Snowfall breaks more records

February 27, 2019
Snowfall breaks more records

Snowpack is back above normal

By Kyle Spurr

Central Oregon has experienced much harsher winters in past years, but the snowfall this month has been the highest in February since the National Weather Service in Pendleton started tracking weather observations in 1901.

Snowfall in Bend reached more than 30 inches this month, with more than 25 inches falling in the past three days, according to weather service reports. Those totals shatter the previous record of 23.3 inches in February 1917.

Jim Smith, meteorologists at the National Weather Service in Pendleton, said the entire winter season basically came to the region in the last few days.

“There is a lot of snow. That is clear.” Smith said. “Looking at all the storm reports, it’s 2 feet or better.”

And more snow is in the forecast. A winter storm warning is in effect until 4 a.m. Thursday, when another 2 to 4 inches of snow could fall, the weather service said.

The snowfall this winter does not compare to the memorable winters in 1992-93 and recently in 2016-17. But the snow those years tapered off by February.

Weather service records show 80.6 inches of snow fell in Bend during the winter of 1992-93, but just 17 inches of that fell in February 1993. Two winters ago, Bend had 63.9 inches of snow in the winter of 2017-18, but only 6 inches fell in February 2017.

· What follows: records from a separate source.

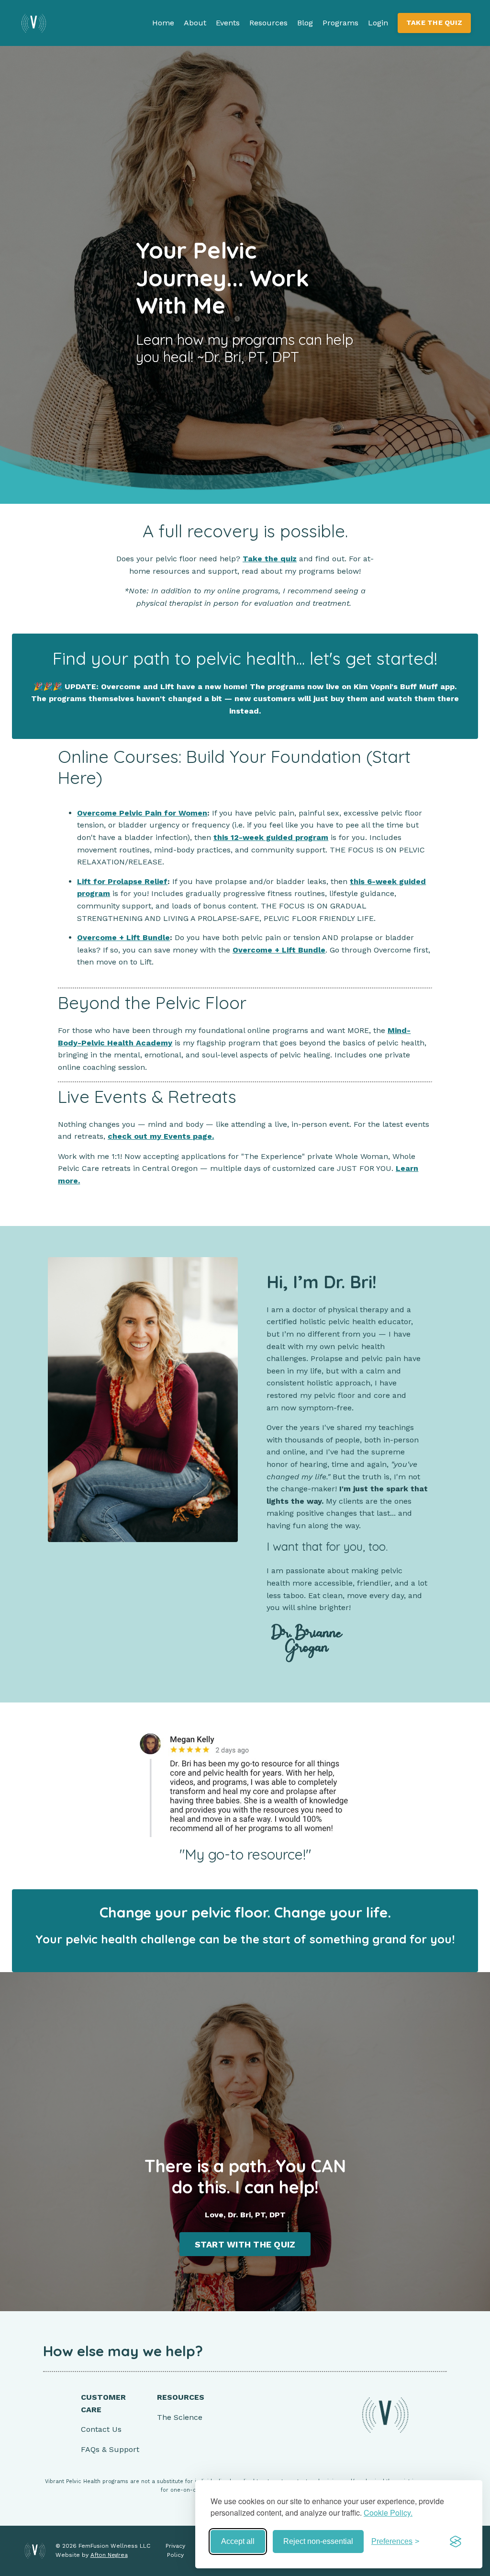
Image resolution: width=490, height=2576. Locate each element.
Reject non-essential (318, 2541)
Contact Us (101, 2429)
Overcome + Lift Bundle (123, 937)
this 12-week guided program (270, 837)
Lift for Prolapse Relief (122, 881)
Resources (268, 22)
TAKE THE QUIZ (434, 22)
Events (228, 22)
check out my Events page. (161, 1136)
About (195, 22)
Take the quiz (270, 558)
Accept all (238, 2541)
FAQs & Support (110, 2449)
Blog (305, 22)
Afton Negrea (109, 2555)
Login (378, 22)
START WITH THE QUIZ (245, 2244)
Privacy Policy (175, 2550)
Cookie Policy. (388, 2512)
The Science (179, 2417)
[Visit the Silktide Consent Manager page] (455, 2541)
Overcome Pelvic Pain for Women (142, 812)
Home (163, 22)
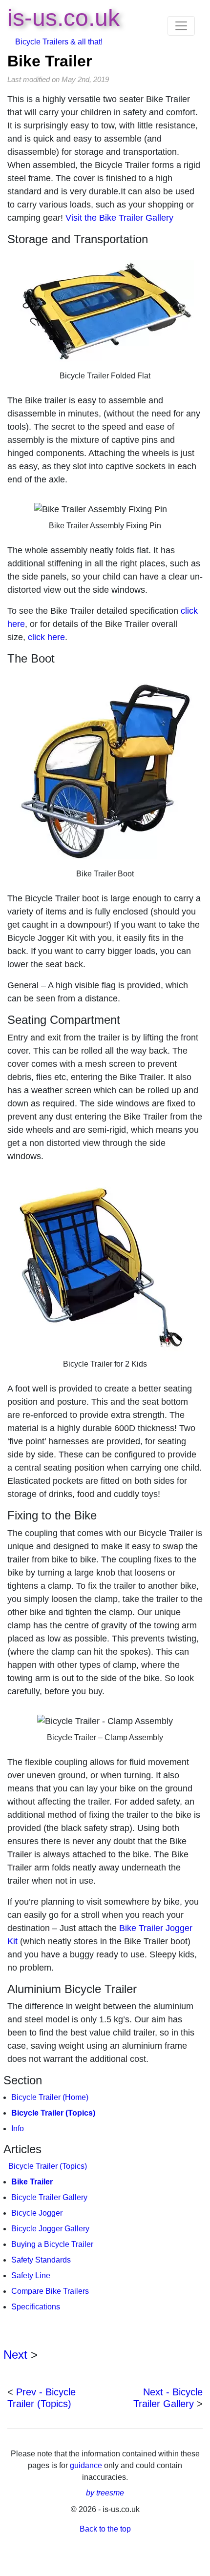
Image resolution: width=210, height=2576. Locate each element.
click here (46, 637)
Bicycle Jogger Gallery (50, 2228)
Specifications (35, 2307)
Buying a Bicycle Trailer (52, 2244)
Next (15, 2354)
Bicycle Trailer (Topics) (53, 2113)
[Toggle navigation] (181, 26)
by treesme (105, 2493)
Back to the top (105, 2529)
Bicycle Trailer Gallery (49, 2197)
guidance (87, 2465)
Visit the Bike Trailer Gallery (119, 218)
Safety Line (30, 2275)
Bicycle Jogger (37, 2213)
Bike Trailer (49, 61)
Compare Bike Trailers (50, 2291)
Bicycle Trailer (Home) (49, 2097)
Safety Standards (41, 2260)
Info (17, 2128)
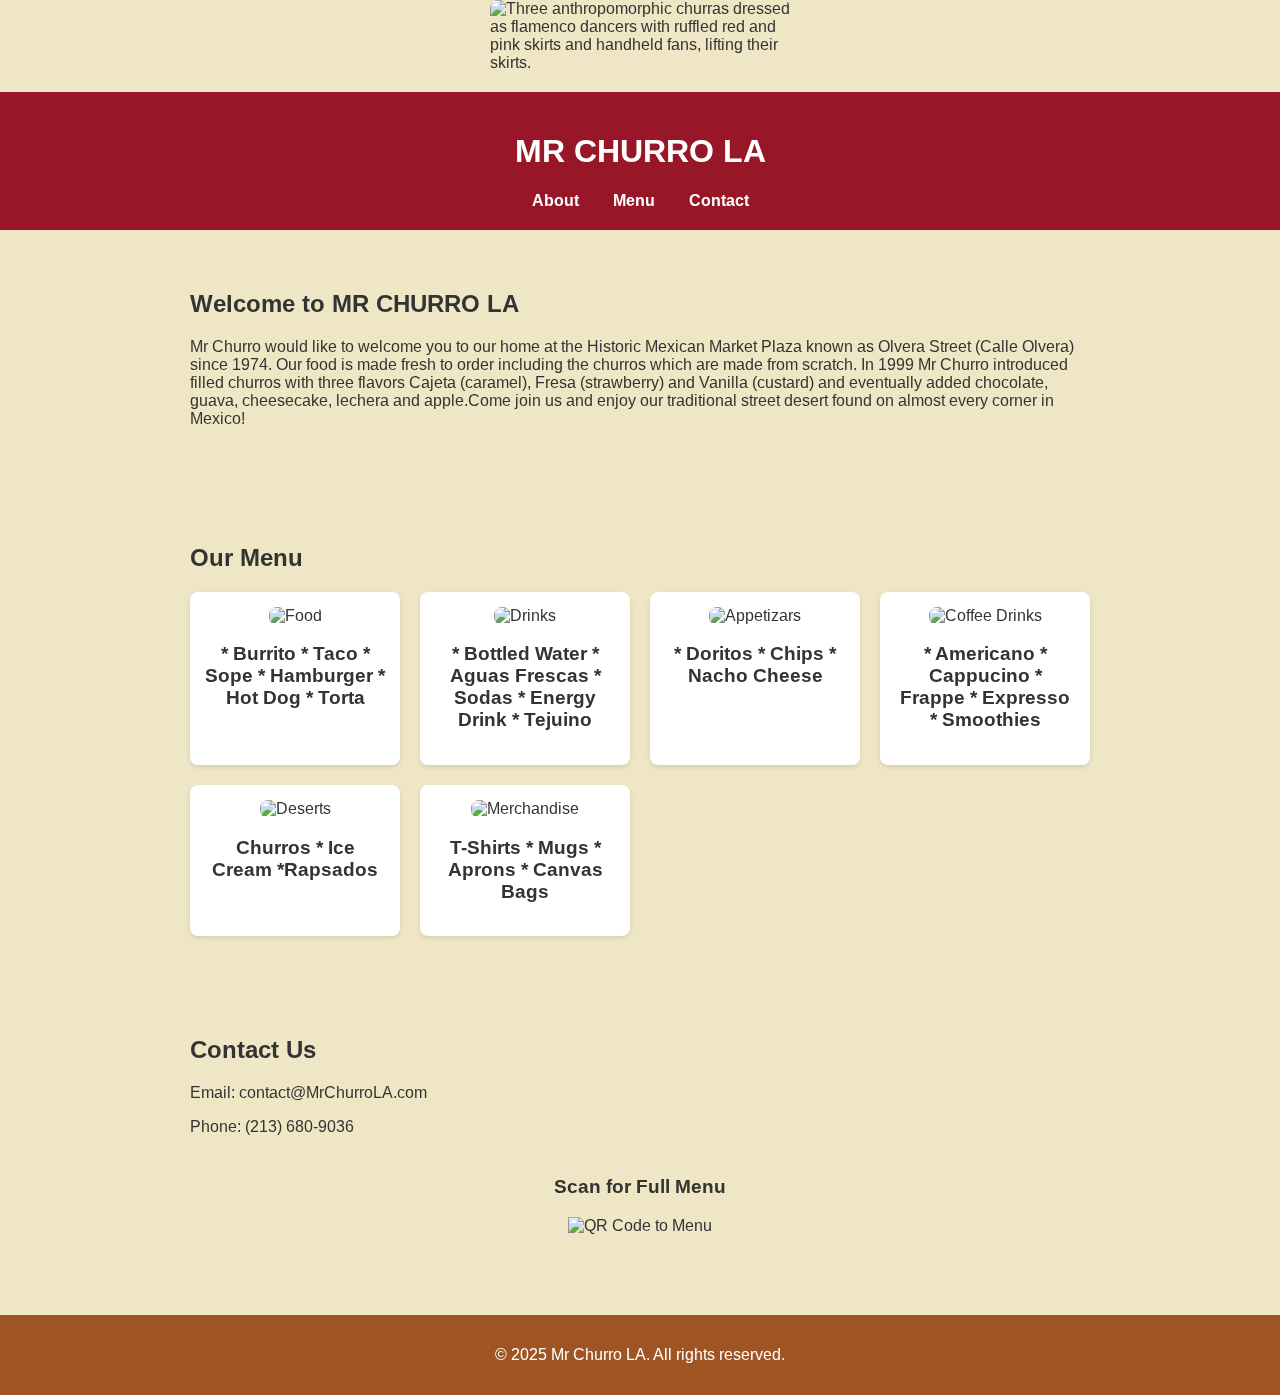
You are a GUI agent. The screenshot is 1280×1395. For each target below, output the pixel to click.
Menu (634, 200)
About (555, 200)
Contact (719, 200)
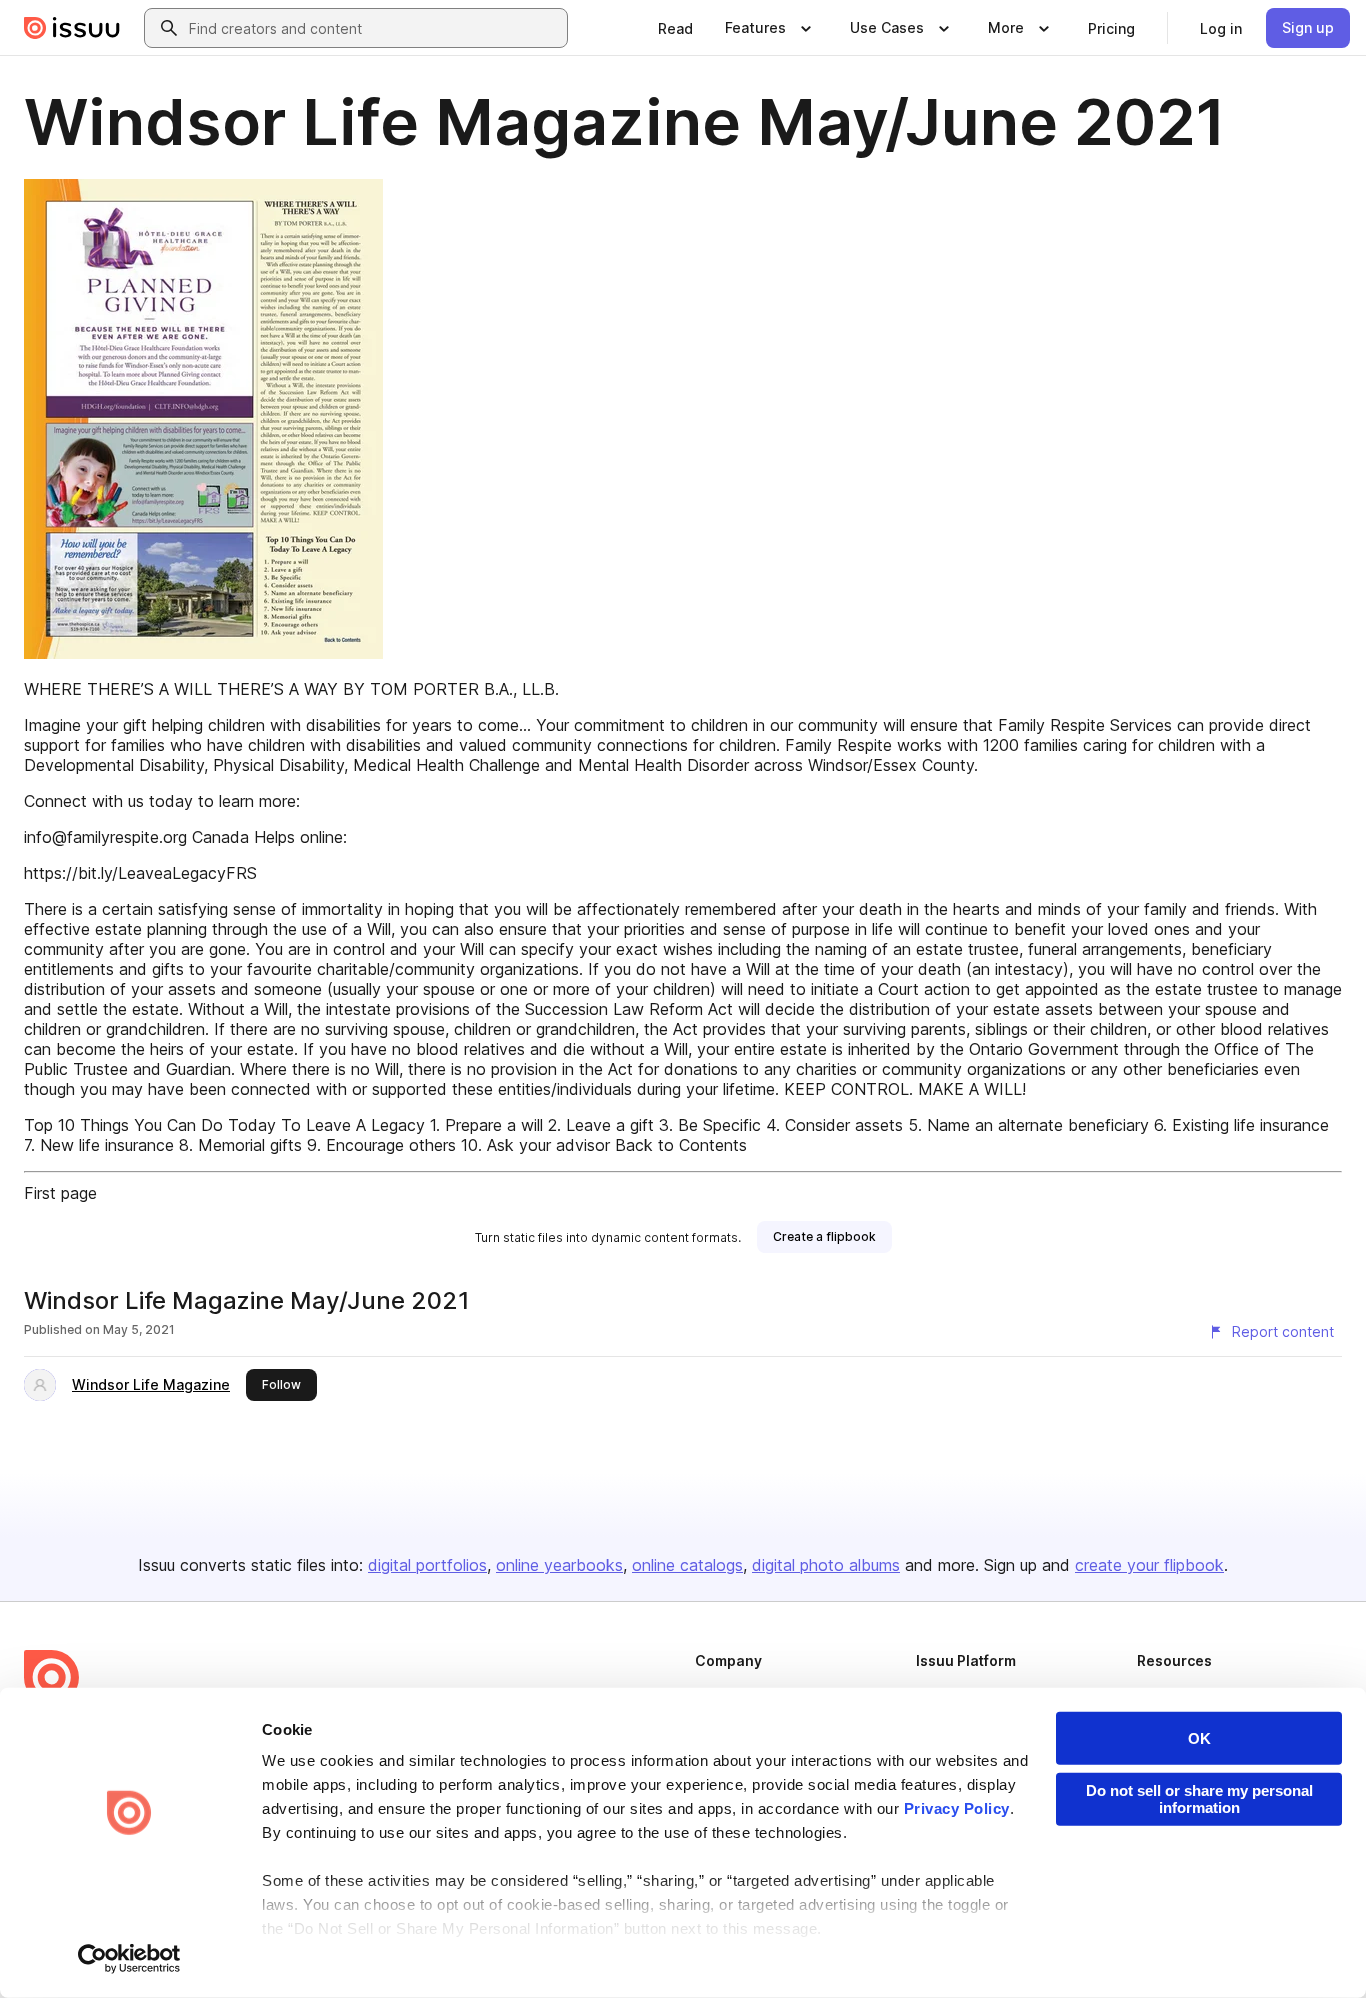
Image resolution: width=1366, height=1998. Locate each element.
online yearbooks (559, 1565)
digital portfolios (427, 1565)
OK (1199, 1738)
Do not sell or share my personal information (1199, 1799)
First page (60, 1193)
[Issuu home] (72, 28)
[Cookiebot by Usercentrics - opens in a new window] (129, 1959)
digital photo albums (826, 1565)
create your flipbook (1149, 1565)
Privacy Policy (957, 1808)
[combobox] (374, 28)
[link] (675, 28)
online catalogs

This week’s snow has also bested the highest snow depth from the winter of 2016-17, which was 24 inches in January 2017.

Snowpack levels

The historic winter weather in recent days has been good news for the region’s winter snowpack. The snowpack that feeds the Deschutes and Crooked river basins rose to 111 percent of normal, after being 85 percent of normal earlier this month, according to data from the National Resources Conservation Service.

Snowpack levels rising above normal is a good turnaround after a warm and dry fall and early winter, said Scott Oviatt, snow survey supervisor for the NRCS.

“This is what we were hoping to see to mitigate some of the dry weather,” Oviatt said. “It’s been a very welcomed change to how the winter had been progressing.”

Before the winter storms this week, almost all of Oregon was considered to be in a drought. The U.S. Drought Monitor, a map of drought conditions across the country produced jointly by several federal agencies, showed nearly all of Deschutes County in extreme drought.

An update of the drought map has not been released yet, but Oviatt said, he expects to see the region improve due to the snow and cooler temperatures.

Oviatt is hopeful the snowpack will stay above normal until the spring runoff. But if temperatures rise in early spring, the region’s basins may lose the progress that was made.

“If we go into another dry period and warm up, all the benefits of this could be lost,” he said.

While this record snow has been beneficial to the river basins, it has made travel treacherous on local roads and highways.

For the second time this week, an avalanche closed U.S. Highway 20 just west of the Santiam Pass. And Highway 58 near Oakridge remains closed from downed trees in the area. Oregon Department of Transportation crews opened a detour route to Oakridge along the closed highway.

In Bend, plows continue to work at full capacity and have cleared most streets at least once. One plow is broken down, leaving 33 plows in Bend, according to city officials.

All the snow this week has been a dream come true for area skiers and snowboarders.

Mt. Bachelor ski area got a record 64 inches of snow in the past seven days — Feb. 20 through Wednesday — including 48 inches of snow within a 48-hour period, from 3 p.m. Saturday to 3 p.m. Monday. The ski area’s base was up to 128 inches as of Wednesday afternoon.